- **WORK INSTRUCTION**
The answer must be an exact copy of every record below.

Recorded data
--- START ---
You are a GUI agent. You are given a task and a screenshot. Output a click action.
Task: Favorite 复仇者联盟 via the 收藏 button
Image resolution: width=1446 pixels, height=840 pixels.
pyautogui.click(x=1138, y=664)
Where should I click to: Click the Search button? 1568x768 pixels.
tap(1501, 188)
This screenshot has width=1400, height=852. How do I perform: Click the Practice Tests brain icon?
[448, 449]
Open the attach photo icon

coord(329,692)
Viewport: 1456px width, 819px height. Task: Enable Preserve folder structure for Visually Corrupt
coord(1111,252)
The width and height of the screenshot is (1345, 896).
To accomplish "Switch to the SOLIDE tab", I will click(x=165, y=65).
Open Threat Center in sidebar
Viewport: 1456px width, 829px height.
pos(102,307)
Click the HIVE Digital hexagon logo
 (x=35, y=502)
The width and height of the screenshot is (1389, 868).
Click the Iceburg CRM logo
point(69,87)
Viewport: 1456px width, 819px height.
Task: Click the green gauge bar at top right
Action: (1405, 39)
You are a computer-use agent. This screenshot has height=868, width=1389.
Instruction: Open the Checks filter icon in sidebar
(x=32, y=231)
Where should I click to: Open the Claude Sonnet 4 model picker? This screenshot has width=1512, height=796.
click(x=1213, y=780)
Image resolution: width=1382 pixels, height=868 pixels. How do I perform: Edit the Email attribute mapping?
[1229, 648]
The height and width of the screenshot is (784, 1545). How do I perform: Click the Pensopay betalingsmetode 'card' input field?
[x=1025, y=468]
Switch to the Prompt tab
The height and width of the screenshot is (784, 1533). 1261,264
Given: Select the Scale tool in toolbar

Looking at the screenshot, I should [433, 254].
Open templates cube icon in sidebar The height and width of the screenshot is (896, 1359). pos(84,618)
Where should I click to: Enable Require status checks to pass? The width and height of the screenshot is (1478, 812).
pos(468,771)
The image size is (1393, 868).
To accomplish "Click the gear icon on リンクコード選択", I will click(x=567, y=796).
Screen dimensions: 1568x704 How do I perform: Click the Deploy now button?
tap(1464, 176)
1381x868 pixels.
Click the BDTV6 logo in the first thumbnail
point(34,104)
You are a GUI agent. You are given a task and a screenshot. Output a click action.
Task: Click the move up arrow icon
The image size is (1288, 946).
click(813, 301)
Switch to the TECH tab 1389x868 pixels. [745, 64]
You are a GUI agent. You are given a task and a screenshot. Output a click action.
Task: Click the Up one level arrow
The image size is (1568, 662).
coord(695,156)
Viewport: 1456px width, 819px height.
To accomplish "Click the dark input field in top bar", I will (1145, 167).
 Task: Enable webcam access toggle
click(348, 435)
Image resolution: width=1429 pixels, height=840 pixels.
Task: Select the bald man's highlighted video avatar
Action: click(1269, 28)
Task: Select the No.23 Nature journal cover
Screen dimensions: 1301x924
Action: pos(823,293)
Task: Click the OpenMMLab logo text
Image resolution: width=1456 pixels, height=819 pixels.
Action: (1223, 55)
--- END ---
- **ANSWER AREA**
You are a GUI agent. You are given a task and a screenshot. Output a click action.
Task: Favorite 复仇者联盟 via the 收藏 button
Image resolution: width=1446 pixels, height=840 pixels.
pyautogui.click(x=1138, y=664)
Where should I click to: Click the Search button? 1568x768 pixels.
tap(1501, 188)
This screenshot has width=1400, height=852. How do I perform: Click the Practice Tests brain icon?
[448, 449]
Open the attach photo icon

coord(329,692)
Viewport: 1456px width, 819px height. Task: Enable Preserve folder structure for Visually Corrupt
coord(1111,252)
The width and height of the screenshot is (1345, 896).
To accomplish "Switch to the SOLIDE tab", I will click(x=165, y=65).
Open Threat Center in sidebar
Viewport: 1456px width, 829px height.
pos(102,307)
Click the HIVE Digital hexagon logo
 (x=35, y=502)
The width and height of the screenshot is (1389, 868).
Click the Iceburg CRM logo
point(69,87)
Viewport: 1456px width, 819px height.
Task: Click the green gauge bar at top right
Action: (1405, 39)
You are a computer-use agent. This screenshot has height=868, width=1389.
Instruction: Open the Checks filter icon in sidebar
(x=32, y=231)
Where should I click to: Open the Claude Sonnet 4 model picker? This screenshot has width=1512, height=796.
click(x=1213, y=780)
Image resolution: width=1382 pixels, height=868 pixels. How do I perform: Edit the Email attribute mapping?
[1229, 648]
The height and width of the screenshot is (784, 1545). How do I perform: Click the Pensopay betalingsmetode 'card' input field?
[x=1025, y=468]
Switch to the Prompt tab
The height and width of the screenshot is (784, 1533). 1261,264
Given: Select the Scale tool in toolbar

Looking at the screenshot, I should [433, 254].
Open templates cube icon in sidebar The height and width of the screenshot is (896, 1359). pos(84,618)
Where should I click to: Enable Require status checks to pass? The width and height of the screenshot is (1478, 812).
pos(468,771)
The image size is (1393, 868).
To accomplish "Click the gear icon on リンクコード選択", I will click(x=567, y=796).
Screen dimensions: 1568x704 How do I perform: Click the Deploy now button?
tap(1464, 176)
1381x868 pixels.
Click the BDTV6 logo in the first thumbnail
point(34,104)
You are a GUI agent. You are given a task and a screenshot. Output a click action.
Task: Click the move up arrow icon
The image size is (1288, 946).
click(813, 301)
Switch to the TECH tab 1389x868 pixels. [745, 64]
You are a GUI agent. You are given a task and a screenshot. Output a click action.
Task: Click the Up one level arrow
The image size is (1568, 662).
coord(695,156)
Viewport: 1456px width, 819px height.
To accomplish "Click the dark input field in top bar", I will (1145, 167).
 Task: Enable webcam access toggle
click(348, 435)
Image resolution: width=1429 pixels, height=840 pixels.
Task: Select the bald man's highlighted video avatar
Action: click(1269, 28)
Task: Select the No.23 Nature journal cover
Screen dimensions: 1301x924
Action: pos(823,293)
Task: Click the OpenMMLab logo text
Image resolution: width=1456 pixels, height=819 pixels.
Action: (1223, 55)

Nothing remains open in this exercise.